16:43 (host) For anyone else, if there are more questions, you can now unmute yourself and just ask them straight away. Or you can put them in the chat and I will read them out for you.
(question) I would actually have a question. What happens to multi-mappers? I can imagine that if you have related bacteria that it would also map to different ones. How does the pipeline deal with that?
(speaker) I mean, this is handled by the assembly tools then somehow.
(question cont.) But are they removed or added to all of them? Any idea?
(speaker) Someone of the others are more in the details of this algorithmic parts of the assembler.
(audience) Do you mean when you're mapping back to the contigs or during the assembly itself?
(question cont.) During the assembly. I mean, you map to the genomes, I guess?

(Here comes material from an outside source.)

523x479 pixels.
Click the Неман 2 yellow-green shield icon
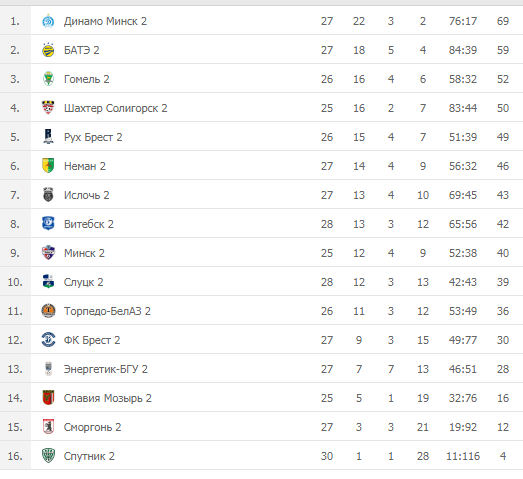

(audience cont.) No. We need to explain the main concept there. But there's some fancy maths magic that goes on which estimates which reads most likely go with each other based on the number of mutations they have with each other. There's some weird maths stuff which works out which is the best grouping.
(question cont.) Okay, then I misunderstood that part. Thank you.
18:15 (host) Are there any more questions from the audience? It doesn't seem so. If you have any more questions later on, as you mentioned, you can always go to nf-core Slack and ask questions there. If this is now all the questions answered so far, I would like to thank Sabrina again for this very nice talk. Of course, as usual, I would also like to thank the Chan Zuckerberg Initiative for funding the bytesize talks and of course everyone in the audience for listening. Thank you very much.